What Sir Charles Sherrington, the well-known authority on the brain, had opined in 1947, "that our being should consist of two fundamental elements (brain and mind) offers, I suppose, no greater inherent improbability than that it should rest on one only," is now receiving the support of many other eminent scientists. But what is still hard to accept for them is the fact that this second element in the composition of human life, namely, consciousness, in contrast to the brain, can never become a subject of study like matter and its derivatives, and a new way of approach is necessary to fathom its nature and laws. This approach cannot be made through the intellect. It must be made by consciousness itself through methods of introspection and meditation devised in the past. Only a thin margin now remains in the recognition by science of the hard truth that all mystical literature provides the first rudimentary data of inner exploration and that it, too, will have to tread the same Path that was traversed by the mystics of old in a more rational way.



The exploration of mind, at the present stage of our knowledge, is no less difficult and hazardous than the exploration of distant planets in space. Some idea of the labor involved for attuning the body-mind instrument to higher levels of awareness, until one life is seen pervading the universe, can be framed from the labor involved in gaining world championship in a strenuous physical sport. In addition to the labor, a favorable heredity and Grace are two other indispensable factors needed for success. This position stands clearly recognized in the Yogic tradition of India from the earliest times. A complete remodeling of the cerebrospinal system in its deepest layers, like the adding of new layers of muscles to the body of a champion athlete, is necessary before human consciousness can penetrate to regions that are beyond its reach at present.



Lack of proper appreciation of this one point has led to the paradoxical position that everyone, with some knowledge of the subject and a workable command over language, writing about mystical ecstasy, believes himself to be an authority, especially if his treatise contains a heavy dose of high-sounding scientific and technical terms. This lends to the work a weight before which the reviewers and critics bend their knees. The fact is generally overlooked that the unitive state represents an excursion into a territory totally foreign to the intellect. Academic discussion of the condition and actual knowledge of it are two different things. For a scientist, who has no experience of the state himself, to write about mystical ecstasy is like a botanist who has never applied his eye to a telescope, writing about astronomy. The reason why mysticism is treated as a sort of "no man's land" is not hard to understand. There is absence of accurate knowledge and lack of unanimity in the writings about the state itself.

+-------+

* WHAT YOU NEED TO DO:
1. Rewrite the stretch from "The exploration of mind, at" through "reach at present." in the passage on mysticism and consciousness, putting "demanding endurance sport" in place of "strenuous physical sport".
2. For each statement below, state whether the passage on mysticism and consciousness agrees with it, answering yes or no and quoting the words of the passage that decide it.
(a) Sherrington expressed his view on brain and mind in 1947.
(b) Consciousness can be studied in the same manner as matter.
(c) Besides labor, heredity and Grace are named as necessary for success.
3. Continue the passage on mysticism and consciousness from its last sentence onward.

* RAW DATA:
+-------+

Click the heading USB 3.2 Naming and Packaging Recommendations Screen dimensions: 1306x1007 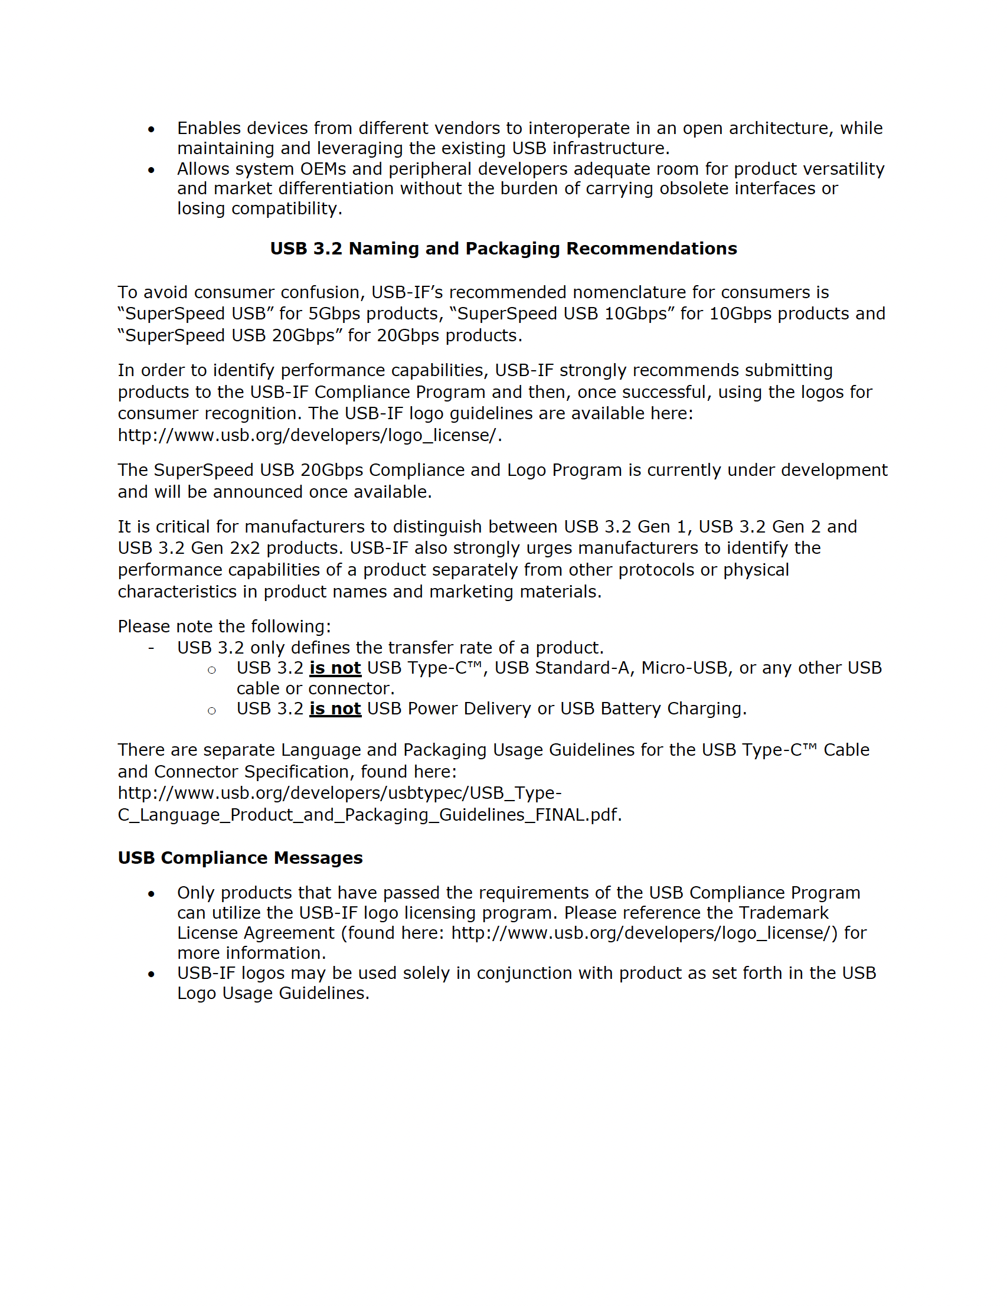click(503, 249)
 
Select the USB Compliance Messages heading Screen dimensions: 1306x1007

+-------+

* OUTPUTS:
1.
The exploration of mind, at the present stage of our knowledge, is no less difficult and hazardous than the exploration of distant planets in space. Some idea of the labor involved for attuning the body-mind instrument to higher levels of awareness, until one life is seen pervading the universe, can be framed from the labor involved in gaining world championship in a demanding endurance sport. In addition to the labor, a favorable heredity and Grace are two other indispensable factors needed for success. This position stands clearly recognized in the Yogic tradition of India from the earliest times. A complete remodeling of the cerebrospinal system in its deepest layers, like the adding of new layers of muscles to the body of a champion athlete, is necessary before human consciousness can penetrate to regions that are beyond its reach at present.

2.
(a) Yes: "had opined in 1947"
(b) No: "can never become a subject of study like matter and its derivatives"
(c) Yes: "a favorable heredity and Grace are two other indispensable factors needed for success"

3.
It is fairly well known that the most accomplished yogi and the greatest mystic ever born could not find the words to make their amazing experience in another plane of consciousness intelligible to others. They appeared incoherent as a language designed for normal experience cannot serve as a vehicle for the expression of what is entirely beyond its province. A sixteenth century erudite scholar reading a modern standard work on any science subject would find himself completely at a loss to understand it. Every branch of science has coined new words and phrases to express new ideas and concepts and to keep pace with the new knowledge gained. It is not hard to imagine what would be the state of physics or chemistry if all names and terms coined during the last three centuries were to be discarded and an effort made to compile modern treatises exclusively in the language in use before this period. Mystical experience is a profound subject and, unless it is treated as a special branch of science and teams of savants dedicate themselves to its study and first-hand experimentation, it will continue to be a disputed territory as it is now. The first thing to be done is to prepare a ground plan, a field theory and a new terminology on the basis of the material already before us. Only after this, academic debates and exploration should start.



The average reader of books on Yoga or occultism wants either to gain knowledge of the territory covered, forces involved or insight into methods by which the state can be reached with the minimum effort. The volume of literature on mystical ecstasy in India alone, dating from Vedic times, is so vast that a lifetime is too short a period to wade through it. If to this is added the mass of books from the pens of Christian mystics, Sufis, Taoists and others the load becomes too heavy for the human brain to digest and assimilate. But every year scores of new volumes, mostly from the uninitiated, are heaped on the existing mammoth store, adding to the already prevailing confusion and chaos about a subject as old as the recorded history of mankind. In this age of reason what the scholar and the lay seeker should have in mind is: what are the common factors underlying mystical ecstasy and occult powers? Is ecstasy really an encounter with God? If not, what is the nature of the experience and what forces are involved? What is the relationship between mystical ecstasy and other religious and paranormal phenomena?



Space does not permit me to describe in detail what fantastic notions about the transcendental and the occult are still held, not only by average seekers but even the learned, in a field of study that was already fairly advanced when the first pyramids were built in Egypt. It is an amazing position. There are as many views about these extraordinary or paranormal states of the human mind as there are occultists, gurus, teachers, mediums, clairvoyants, as also writers on and investigators of these phenomena. There is no single subject on which mankind stands divided to such an extent at the moment, not even excluding politics, as the science of the soul. This leaves the field open for the clever charlatan and even the do-nothing to utilize the prevailing confusion to their advantage.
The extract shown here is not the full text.